● Data items:
§
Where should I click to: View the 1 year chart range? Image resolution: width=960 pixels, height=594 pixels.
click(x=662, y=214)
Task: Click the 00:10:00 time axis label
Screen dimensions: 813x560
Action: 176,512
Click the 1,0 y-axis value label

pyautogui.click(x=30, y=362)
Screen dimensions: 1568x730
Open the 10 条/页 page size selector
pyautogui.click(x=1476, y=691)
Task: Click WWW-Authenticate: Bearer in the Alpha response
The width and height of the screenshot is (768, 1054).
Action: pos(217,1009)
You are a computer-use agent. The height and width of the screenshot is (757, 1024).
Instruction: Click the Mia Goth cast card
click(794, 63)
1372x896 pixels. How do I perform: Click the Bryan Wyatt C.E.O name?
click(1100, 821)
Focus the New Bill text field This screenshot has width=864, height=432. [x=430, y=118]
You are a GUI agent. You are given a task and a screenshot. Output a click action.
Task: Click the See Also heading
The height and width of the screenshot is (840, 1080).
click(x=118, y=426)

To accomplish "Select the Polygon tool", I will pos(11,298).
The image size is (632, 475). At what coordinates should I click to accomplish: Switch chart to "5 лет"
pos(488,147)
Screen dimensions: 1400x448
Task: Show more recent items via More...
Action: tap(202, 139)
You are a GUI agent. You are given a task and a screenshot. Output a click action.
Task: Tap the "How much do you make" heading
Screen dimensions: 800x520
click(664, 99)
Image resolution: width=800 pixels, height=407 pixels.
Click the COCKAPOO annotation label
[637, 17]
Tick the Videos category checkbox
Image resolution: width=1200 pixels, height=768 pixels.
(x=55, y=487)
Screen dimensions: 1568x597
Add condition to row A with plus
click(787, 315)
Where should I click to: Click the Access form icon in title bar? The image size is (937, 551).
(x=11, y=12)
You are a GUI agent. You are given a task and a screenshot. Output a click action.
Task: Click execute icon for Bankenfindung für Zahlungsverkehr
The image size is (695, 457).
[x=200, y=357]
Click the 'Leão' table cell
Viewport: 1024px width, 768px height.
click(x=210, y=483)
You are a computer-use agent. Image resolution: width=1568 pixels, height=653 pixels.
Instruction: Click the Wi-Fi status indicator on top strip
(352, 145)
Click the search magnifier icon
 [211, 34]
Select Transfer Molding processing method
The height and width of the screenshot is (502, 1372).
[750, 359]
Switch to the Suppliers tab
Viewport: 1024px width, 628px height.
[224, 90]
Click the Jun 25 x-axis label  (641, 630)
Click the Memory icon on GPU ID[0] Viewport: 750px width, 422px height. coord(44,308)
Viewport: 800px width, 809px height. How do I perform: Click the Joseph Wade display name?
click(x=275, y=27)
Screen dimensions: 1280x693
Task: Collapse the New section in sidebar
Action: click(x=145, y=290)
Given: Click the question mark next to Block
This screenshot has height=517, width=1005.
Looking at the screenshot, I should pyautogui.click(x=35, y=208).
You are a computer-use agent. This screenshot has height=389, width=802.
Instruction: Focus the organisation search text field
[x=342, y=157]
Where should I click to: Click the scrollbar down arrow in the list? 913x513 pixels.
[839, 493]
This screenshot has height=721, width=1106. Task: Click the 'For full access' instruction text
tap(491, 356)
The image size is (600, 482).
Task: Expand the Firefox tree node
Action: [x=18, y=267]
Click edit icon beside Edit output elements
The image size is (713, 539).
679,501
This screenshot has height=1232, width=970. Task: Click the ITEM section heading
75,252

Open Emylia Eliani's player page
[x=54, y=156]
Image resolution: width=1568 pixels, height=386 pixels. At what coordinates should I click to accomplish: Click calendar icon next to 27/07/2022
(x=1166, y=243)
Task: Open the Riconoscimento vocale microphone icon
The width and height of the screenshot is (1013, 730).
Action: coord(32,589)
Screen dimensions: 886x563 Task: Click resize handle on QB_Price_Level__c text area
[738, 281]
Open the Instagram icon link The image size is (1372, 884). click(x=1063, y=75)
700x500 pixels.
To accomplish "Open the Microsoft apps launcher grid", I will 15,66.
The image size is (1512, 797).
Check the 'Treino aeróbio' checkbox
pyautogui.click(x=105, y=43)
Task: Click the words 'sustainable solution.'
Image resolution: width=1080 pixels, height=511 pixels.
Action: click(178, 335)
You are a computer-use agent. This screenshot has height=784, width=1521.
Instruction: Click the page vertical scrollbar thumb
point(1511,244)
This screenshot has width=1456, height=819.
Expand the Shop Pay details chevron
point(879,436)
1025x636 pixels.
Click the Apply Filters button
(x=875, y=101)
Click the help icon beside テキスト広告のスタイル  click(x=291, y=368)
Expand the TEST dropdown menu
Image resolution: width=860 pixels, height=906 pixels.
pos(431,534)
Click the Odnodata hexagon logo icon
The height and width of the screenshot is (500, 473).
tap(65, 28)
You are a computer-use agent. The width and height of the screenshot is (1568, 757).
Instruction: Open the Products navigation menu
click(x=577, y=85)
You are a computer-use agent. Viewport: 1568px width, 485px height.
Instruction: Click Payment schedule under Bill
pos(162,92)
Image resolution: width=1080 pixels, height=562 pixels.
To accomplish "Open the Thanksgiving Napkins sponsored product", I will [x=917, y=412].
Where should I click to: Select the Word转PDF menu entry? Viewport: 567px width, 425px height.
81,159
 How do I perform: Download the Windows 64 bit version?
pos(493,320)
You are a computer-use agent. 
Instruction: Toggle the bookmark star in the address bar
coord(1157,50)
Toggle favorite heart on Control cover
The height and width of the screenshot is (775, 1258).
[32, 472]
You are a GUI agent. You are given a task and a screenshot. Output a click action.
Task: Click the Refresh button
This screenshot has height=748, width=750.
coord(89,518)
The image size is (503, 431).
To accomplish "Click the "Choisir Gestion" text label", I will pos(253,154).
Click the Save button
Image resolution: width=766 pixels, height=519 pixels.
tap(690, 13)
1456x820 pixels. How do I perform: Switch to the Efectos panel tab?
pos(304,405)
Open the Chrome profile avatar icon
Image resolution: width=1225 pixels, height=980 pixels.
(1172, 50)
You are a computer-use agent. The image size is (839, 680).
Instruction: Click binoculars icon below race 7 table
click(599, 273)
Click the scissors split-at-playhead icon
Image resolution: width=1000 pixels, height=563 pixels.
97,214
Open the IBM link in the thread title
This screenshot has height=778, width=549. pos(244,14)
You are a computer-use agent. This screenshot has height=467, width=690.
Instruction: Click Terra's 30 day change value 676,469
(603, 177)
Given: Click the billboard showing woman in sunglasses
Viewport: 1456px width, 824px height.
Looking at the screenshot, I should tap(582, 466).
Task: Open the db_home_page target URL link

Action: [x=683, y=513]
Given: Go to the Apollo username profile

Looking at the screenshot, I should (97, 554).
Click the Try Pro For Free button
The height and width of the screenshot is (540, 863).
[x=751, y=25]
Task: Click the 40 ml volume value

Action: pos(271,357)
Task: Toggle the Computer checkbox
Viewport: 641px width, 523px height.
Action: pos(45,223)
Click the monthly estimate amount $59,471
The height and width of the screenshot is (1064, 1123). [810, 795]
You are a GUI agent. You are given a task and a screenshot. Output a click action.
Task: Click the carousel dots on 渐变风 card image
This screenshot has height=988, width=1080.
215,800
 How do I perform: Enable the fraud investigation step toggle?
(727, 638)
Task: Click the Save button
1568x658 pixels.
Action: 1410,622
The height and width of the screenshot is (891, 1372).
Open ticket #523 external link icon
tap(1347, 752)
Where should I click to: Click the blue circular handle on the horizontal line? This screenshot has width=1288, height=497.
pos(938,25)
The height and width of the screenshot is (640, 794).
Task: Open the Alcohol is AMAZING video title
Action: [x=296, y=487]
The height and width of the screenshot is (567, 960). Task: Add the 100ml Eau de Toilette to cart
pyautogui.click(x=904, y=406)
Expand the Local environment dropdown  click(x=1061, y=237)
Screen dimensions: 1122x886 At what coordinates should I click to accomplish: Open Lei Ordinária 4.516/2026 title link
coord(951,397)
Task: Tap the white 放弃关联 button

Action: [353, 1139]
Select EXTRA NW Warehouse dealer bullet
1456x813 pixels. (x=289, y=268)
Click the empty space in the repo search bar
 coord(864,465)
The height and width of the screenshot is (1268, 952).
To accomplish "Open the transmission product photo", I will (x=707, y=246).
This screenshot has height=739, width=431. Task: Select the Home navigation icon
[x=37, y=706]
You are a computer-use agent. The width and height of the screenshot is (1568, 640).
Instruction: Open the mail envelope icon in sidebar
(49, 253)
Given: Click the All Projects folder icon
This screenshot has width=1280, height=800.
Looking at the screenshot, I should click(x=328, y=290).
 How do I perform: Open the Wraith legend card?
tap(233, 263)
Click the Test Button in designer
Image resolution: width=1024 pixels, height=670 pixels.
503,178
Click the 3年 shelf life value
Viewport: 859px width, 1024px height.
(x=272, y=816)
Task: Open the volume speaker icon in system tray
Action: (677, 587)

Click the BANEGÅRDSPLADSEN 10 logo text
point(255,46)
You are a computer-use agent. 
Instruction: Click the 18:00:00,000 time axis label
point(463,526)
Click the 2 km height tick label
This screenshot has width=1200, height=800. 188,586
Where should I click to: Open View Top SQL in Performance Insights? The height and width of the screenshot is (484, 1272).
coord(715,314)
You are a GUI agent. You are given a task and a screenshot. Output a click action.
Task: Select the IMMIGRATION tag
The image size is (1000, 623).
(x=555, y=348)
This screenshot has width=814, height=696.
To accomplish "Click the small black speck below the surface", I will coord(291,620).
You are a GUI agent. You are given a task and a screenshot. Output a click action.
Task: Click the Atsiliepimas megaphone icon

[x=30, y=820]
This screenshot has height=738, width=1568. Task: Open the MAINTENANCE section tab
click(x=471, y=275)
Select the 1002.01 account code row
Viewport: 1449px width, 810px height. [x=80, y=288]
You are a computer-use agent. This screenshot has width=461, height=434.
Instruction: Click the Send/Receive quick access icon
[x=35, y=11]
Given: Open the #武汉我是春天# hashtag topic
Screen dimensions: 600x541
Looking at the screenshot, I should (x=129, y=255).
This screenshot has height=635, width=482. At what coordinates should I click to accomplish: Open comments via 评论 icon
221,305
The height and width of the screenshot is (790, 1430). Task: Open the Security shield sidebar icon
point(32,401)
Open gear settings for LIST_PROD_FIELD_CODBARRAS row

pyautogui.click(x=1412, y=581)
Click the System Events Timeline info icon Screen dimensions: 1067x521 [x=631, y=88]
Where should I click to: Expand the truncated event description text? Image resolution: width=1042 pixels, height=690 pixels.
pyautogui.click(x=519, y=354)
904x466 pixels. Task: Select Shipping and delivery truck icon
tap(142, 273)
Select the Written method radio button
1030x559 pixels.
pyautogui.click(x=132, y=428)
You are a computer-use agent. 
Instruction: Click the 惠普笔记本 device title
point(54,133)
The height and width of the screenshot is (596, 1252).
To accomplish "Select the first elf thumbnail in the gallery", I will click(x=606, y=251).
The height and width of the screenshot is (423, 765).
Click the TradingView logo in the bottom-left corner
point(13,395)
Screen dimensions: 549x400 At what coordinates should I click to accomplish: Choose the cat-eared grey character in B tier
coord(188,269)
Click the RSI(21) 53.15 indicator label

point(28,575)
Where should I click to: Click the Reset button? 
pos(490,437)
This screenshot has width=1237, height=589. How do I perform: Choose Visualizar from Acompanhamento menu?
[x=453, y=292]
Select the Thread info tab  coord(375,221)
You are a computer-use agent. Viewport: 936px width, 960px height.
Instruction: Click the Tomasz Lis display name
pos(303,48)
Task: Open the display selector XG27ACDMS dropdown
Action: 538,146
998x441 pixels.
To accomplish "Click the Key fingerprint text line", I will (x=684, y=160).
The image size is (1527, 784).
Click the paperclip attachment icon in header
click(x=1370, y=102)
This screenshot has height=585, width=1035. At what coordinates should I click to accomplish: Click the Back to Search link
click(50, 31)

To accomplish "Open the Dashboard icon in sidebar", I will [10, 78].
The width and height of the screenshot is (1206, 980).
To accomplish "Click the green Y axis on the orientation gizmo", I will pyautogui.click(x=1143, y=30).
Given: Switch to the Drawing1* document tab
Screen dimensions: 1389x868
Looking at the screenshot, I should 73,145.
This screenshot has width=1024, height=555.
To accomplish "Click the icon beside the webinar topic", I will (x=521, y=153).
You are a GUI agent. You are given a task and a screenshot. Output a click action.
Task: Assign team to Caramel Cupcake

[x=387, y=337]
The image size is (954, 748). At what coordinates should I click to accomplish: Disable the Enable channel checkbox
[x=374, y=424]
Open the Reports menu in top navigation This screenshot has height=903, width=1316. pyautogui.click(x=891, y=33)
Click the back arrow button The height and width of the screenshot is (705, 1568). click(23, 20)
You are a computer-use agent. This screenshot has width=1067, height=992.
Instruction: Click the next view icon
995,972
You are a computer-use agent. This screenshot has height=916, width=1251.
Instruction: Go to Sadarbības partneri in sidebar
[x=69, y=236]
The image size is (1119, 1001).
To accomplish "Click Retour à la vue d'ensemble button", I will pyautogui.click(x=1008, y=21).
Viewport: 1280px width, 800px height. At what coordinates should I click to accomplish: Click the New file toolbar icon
§
● TASK ITEM: Beginning with the line that contains "Open the Reports", set down every line through the end of the data without change.

● TASK RESPONSE:
Open the Reports menu in top navigation This screenshot has height=903, width=1316. pyautogui.click(x=891, y=33)
Click the back arrow button The height and width of the screenshot is (705, 1568). click(23, 20)
You are a computer-use agent. This screenshot has width=1067, height=992.
Instruction: Click the next view icon
995,972
You are a computer-use agent. This screenshot has height=916, width=1251.
Instruction: Go to Sadarbības partneri in sidebar
[x=69, y=236]
The image size is (1119, 1001).
To accomplish "Click Retour à la vue d'ensemble button", I will pyautogui.click(x=1008, y=21).
Viewport: 1280px width, 800px height. At what coordinates should I click to accomplish: Click the New file toolbar icon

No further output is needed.